The library is delightful. Its geometry oscillates across the site, hinging to align with laneways, twisting to reduce overshadowing and seesawing up and down to mark the points of entry. The majority of the library is located underground in long, slightly cranked, and largely open spaces. A sunken circular courtyard and a generous smattering of circular skylights provide soft and indirect light to the interiors. Fixed joinery is pushed to edges, lining the rooms, while people and program are pushed to the center, filling the spaces.

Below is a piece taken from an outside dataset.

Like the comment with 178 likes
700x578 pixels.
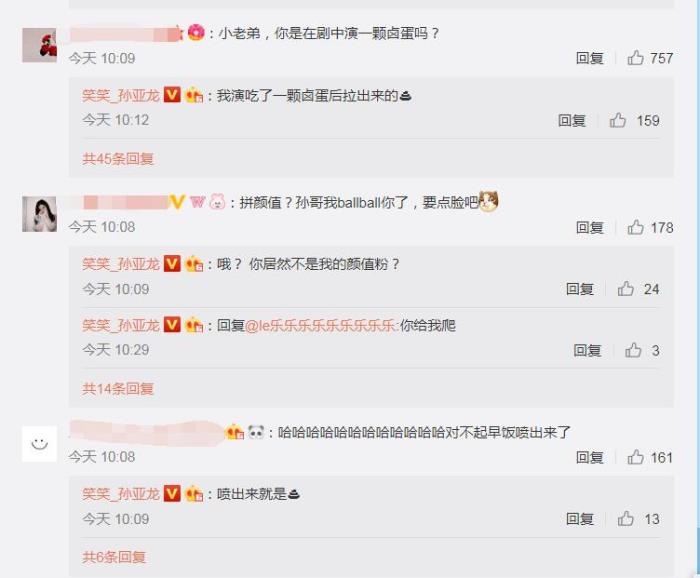coord(635,228)
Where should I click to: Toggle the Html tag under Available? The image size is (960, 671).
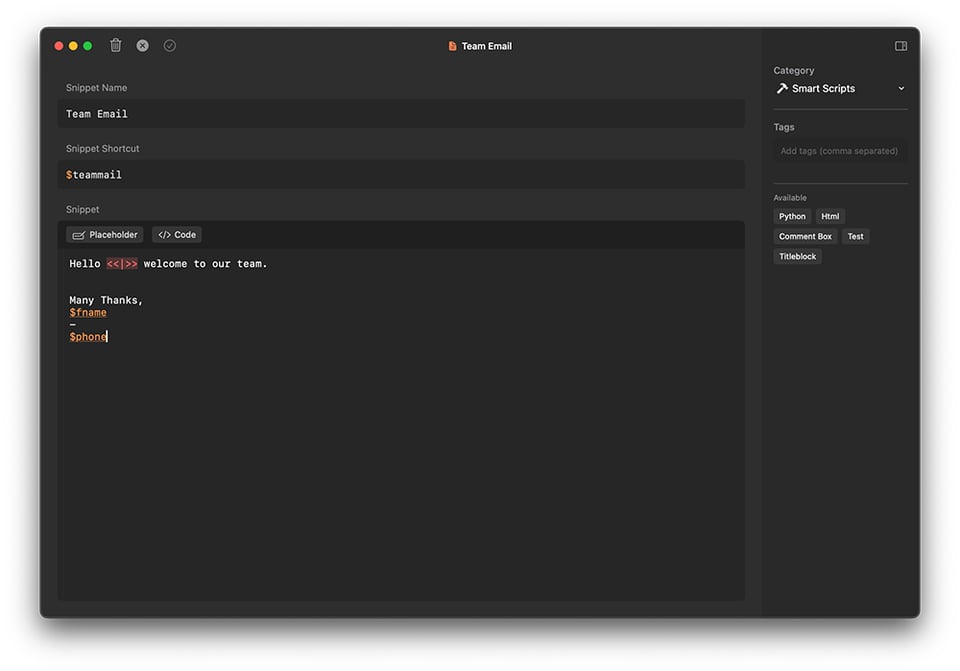830,216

The plan is inherently flexible – doors can be flung open, tables moved and curtains can be drawn but the architecture, the civic gesture, stands strong, robust and unfussy. 

After spending time at Green Square Library and Plaza we commenced a walking tour of sorts, lead in part by Simon Rochowski (a fellow Dulux Study Tour participant) who directs an architecture practice based in Sydney. The tour began at the Peter Stutchbury Architecture designed Joynton Avenue Creative Centre and Banga Community Shed where the architecture’s rich colour, rural material palette and playful geometry of veranda spaces respond to the unique character of the existing heritage buildings while providing shelter to the public space between. We then meandered past Dangrove, a state-of-the-art storage facility by Tzannes and the Rail Operations Centre by Smart Design Studio. After a short uber ride, the tour ended with a flourish at Indigo Slam, another Sydney icon by Smart Design Studio, and the Phoenix Central Park – a gallery and performance space designed as a collaboration between Durbach Block Jaggers and John Wardle Architects.

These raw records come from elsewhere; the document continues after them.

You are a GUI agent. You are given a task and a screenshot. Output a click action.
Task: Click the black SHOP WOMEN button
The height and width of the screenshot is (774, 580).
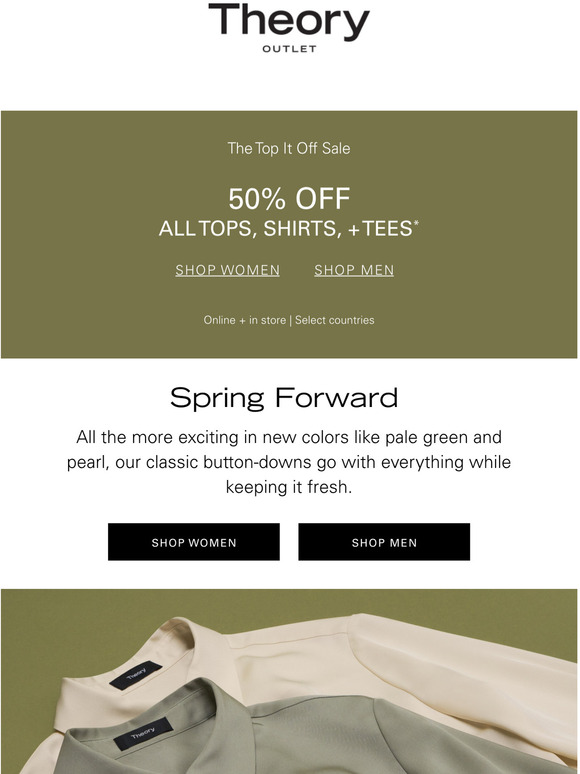coord(194,542)
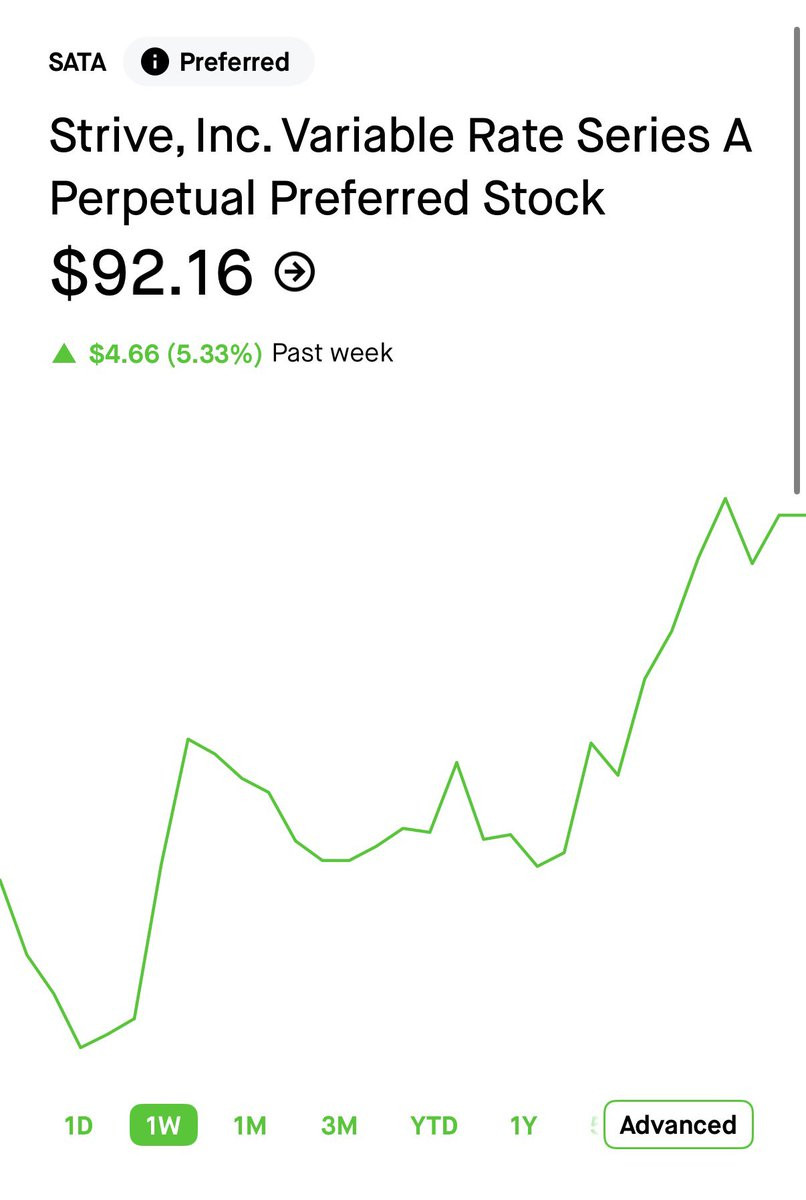Tap the SATA ticker symbol

click(77, 63)
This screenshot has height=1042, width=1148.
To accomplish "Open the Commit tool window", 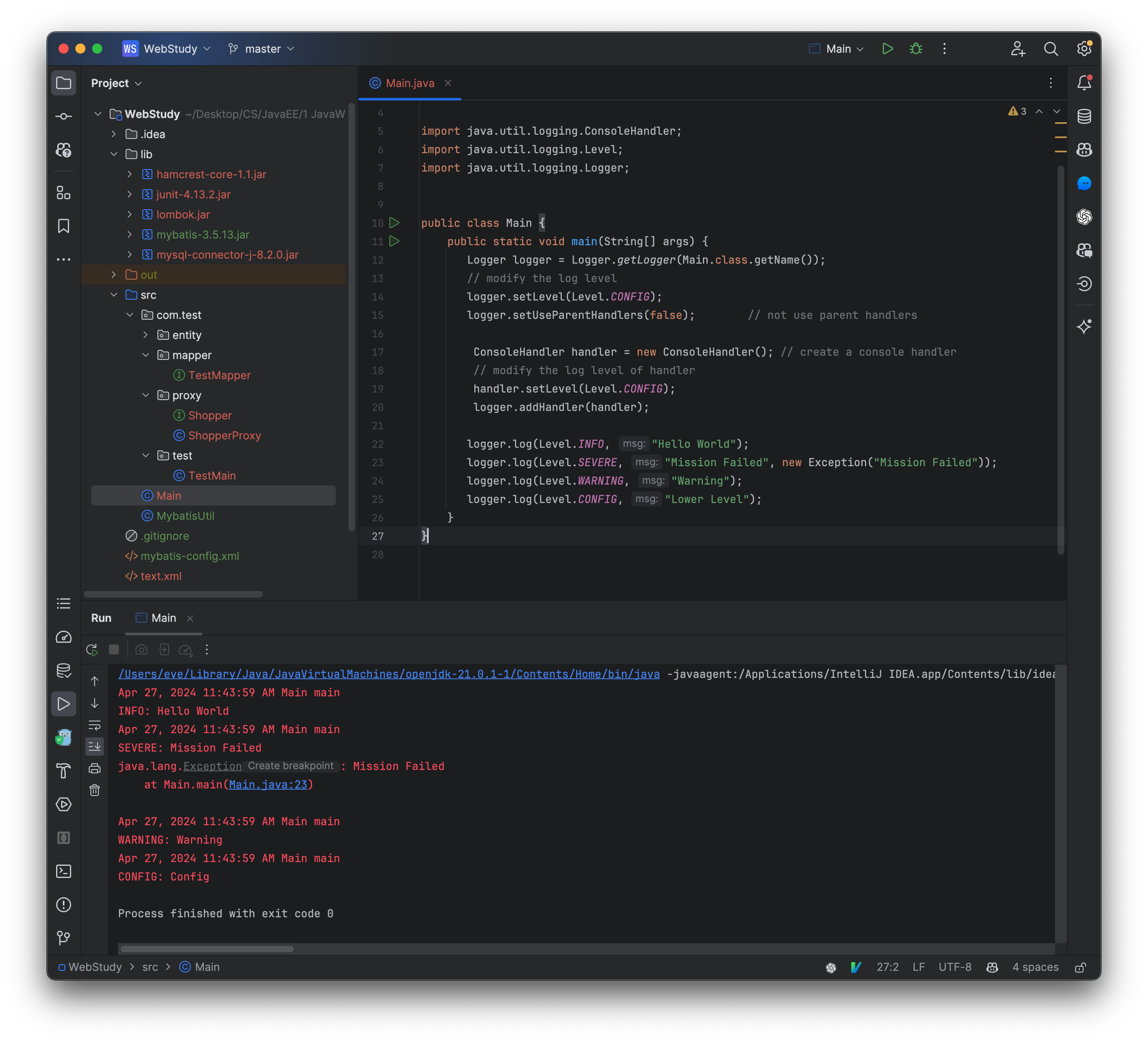I will (64, 116).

Having seen the outside of so many wonderful art facilities we were well prepared to visit the The Nicholson Galleries, Chau Chak Wing Museum at The University of Sydney by Simon Rochowski’s practice Studio Plus Three. The axial spatial planning, rigorous material exploration and overall execution were wonderful to experience – this visit affirming a unique and very moving aspect of the Australian Dulux Study Tour that is the opportunity to see and experience the work of fellow recipients. Such a delight!

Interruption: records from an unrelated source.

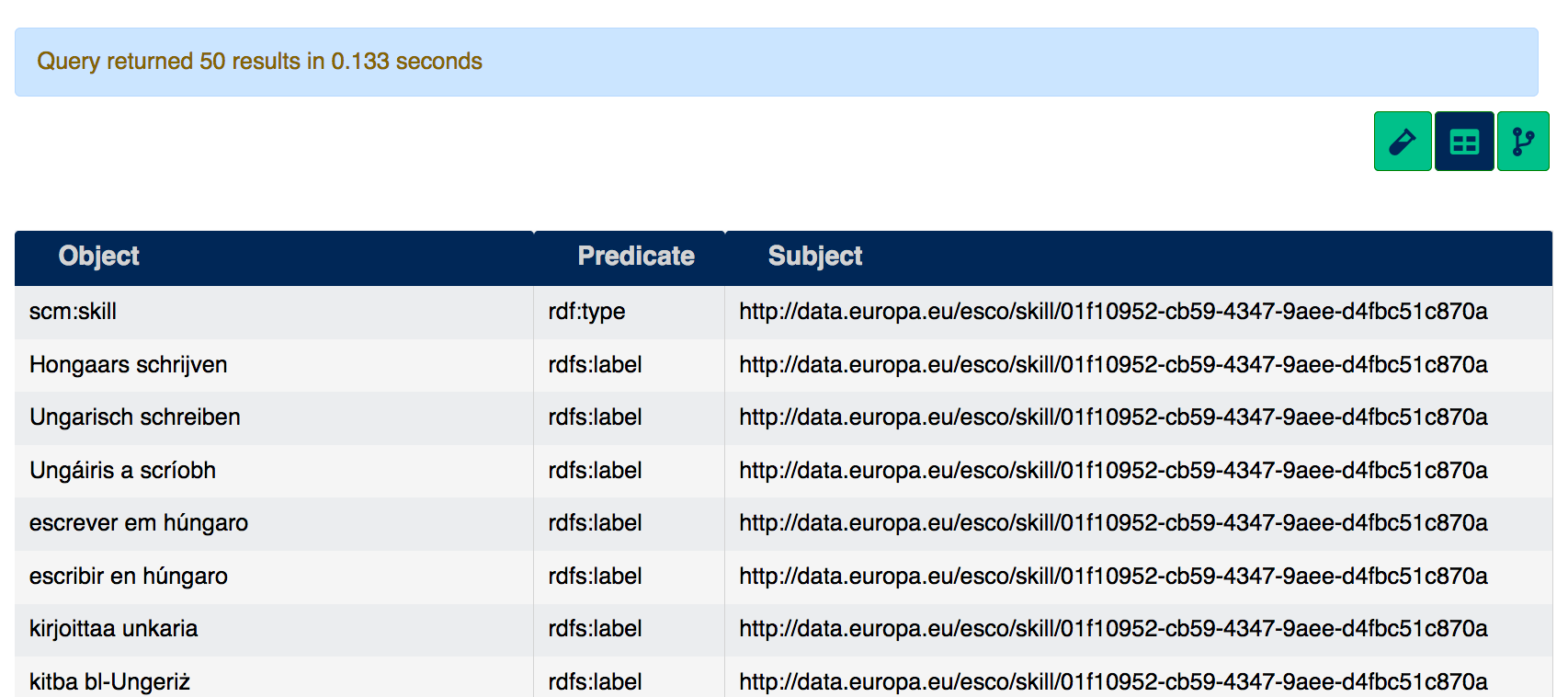Open the subject URL for kirjoittaa unkaria
This screenshot has width=1568, height=697.
pos(1113,629)
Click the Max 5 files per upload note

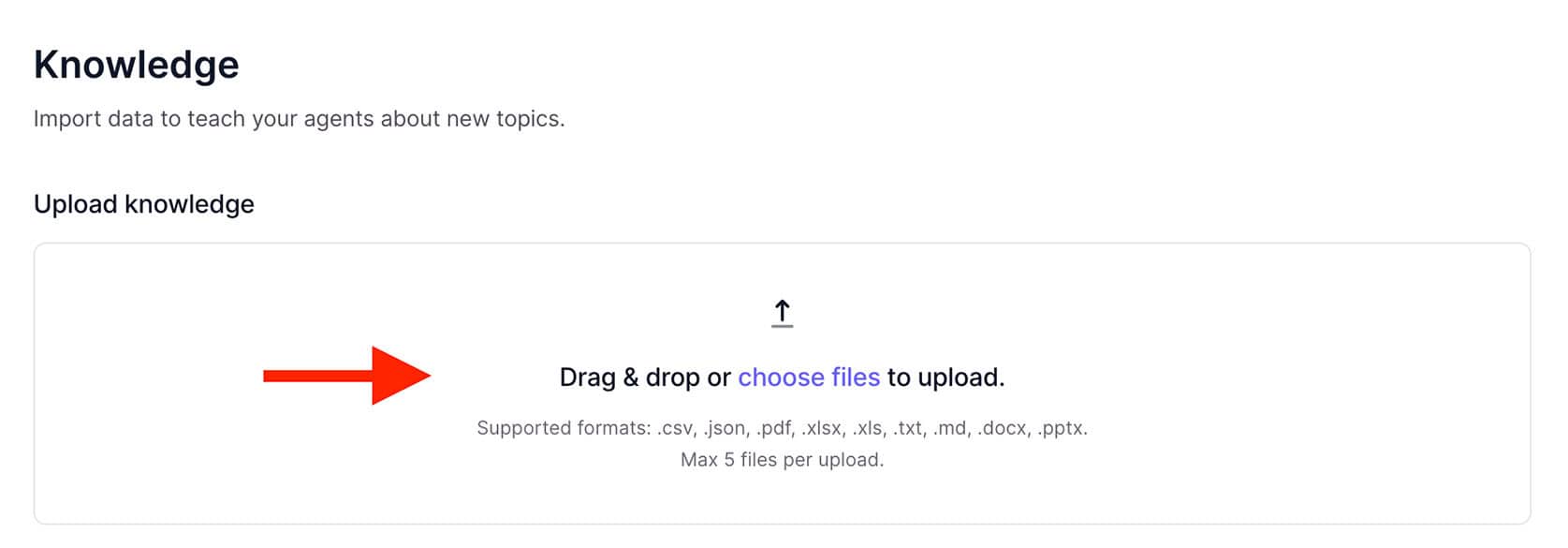point(782,460)
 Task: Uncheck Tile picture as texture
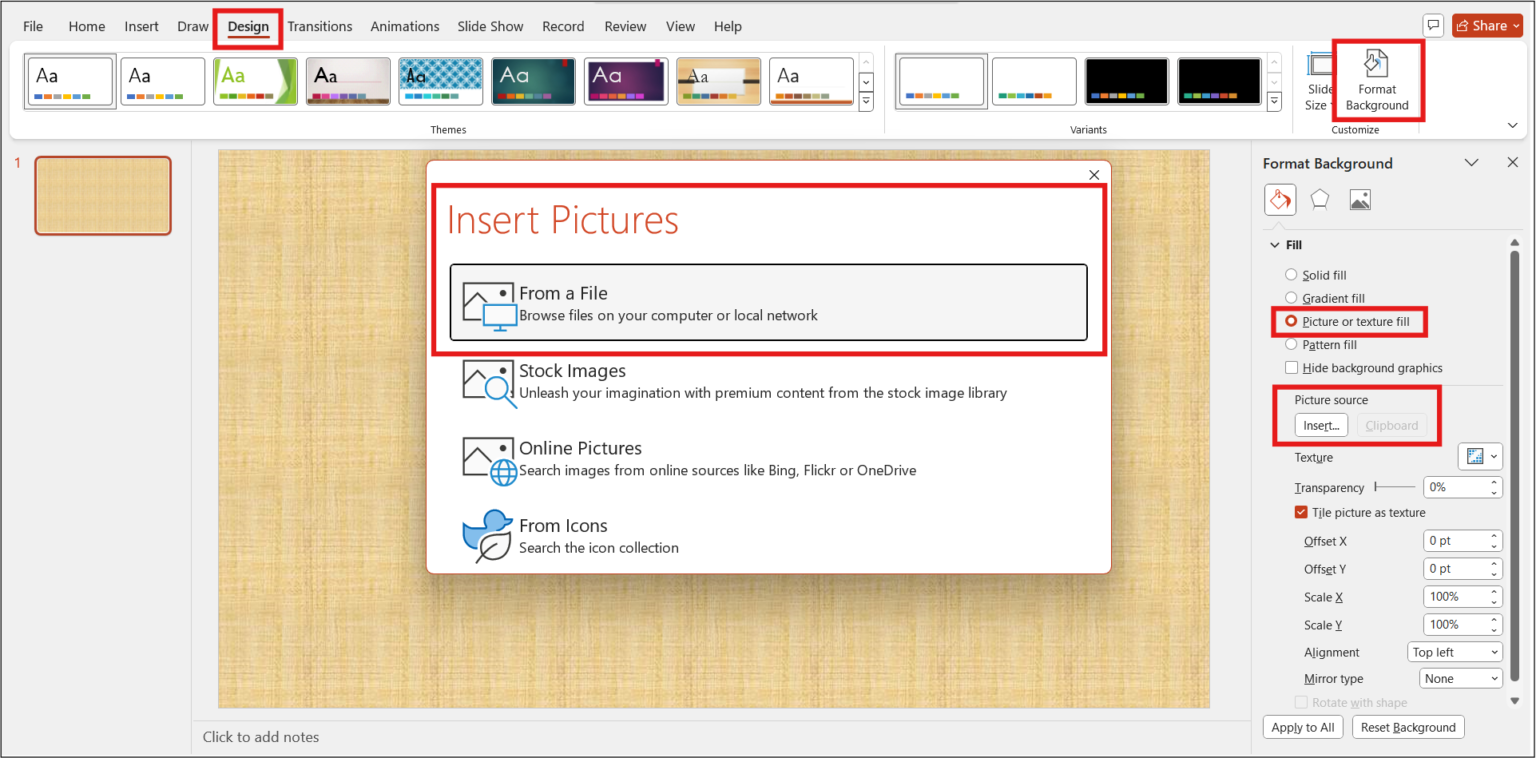pos(1301,512)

From the gallery we made our way to Stoke Street – a warehouse redevelopment that is home to both Smart Design Studio and studio Director, William Smart. The office spaces are located within the original warehouse footprint, with the largely altered existing facade demolished and replaced by a fantastically precise brick veil that William described as, “unraveling to the street, marking the entry foyer and providing privacy to the mezzanine offices while peeling away to frame indirect views of the sky and the trees.” Internally the layout is characterised by a lofty open plan studio space flanked by project pin-up boards – strategically located to conceal back of house functions. Like many of the projects we visited today the building’s material palette is intentionally industrial and spartan. Beyond the studio, up a perfectly executed spiral staircase, we crossed the threshold into William’s home – a space more akin to a chapel than an apartment. The two-bedroom home occupies the narrow roof top of the reconstructed foyer space below. The plan is divided into four spaces, each articulated by a catenary arch. The arched volumes are pushed and pulled to throw light across the curved ceilings and allow space for an outdoor roof terrace. Again, the palette is distilled to only three or four key materials. There is an elemental clarity to William’s space whereby each part works in unison to express the ingenuity of the structural system – the result is a kind of architectural perfection.

Our last stop on a day of detailed and deliberate Sydney architecture is a visit to Adam Haddow’s Cleveland Roof Top apartment, located on the top floor of a converted 1830’s machinery and tractor workshop. Home to Adam, the Director of SJB, the luscious apartment and surrounding native garden cemented a common theme of the day – that the most innovative architecture often results out of architects making work that inspires us, work that we love, rather than that which is conservative and driven by resale.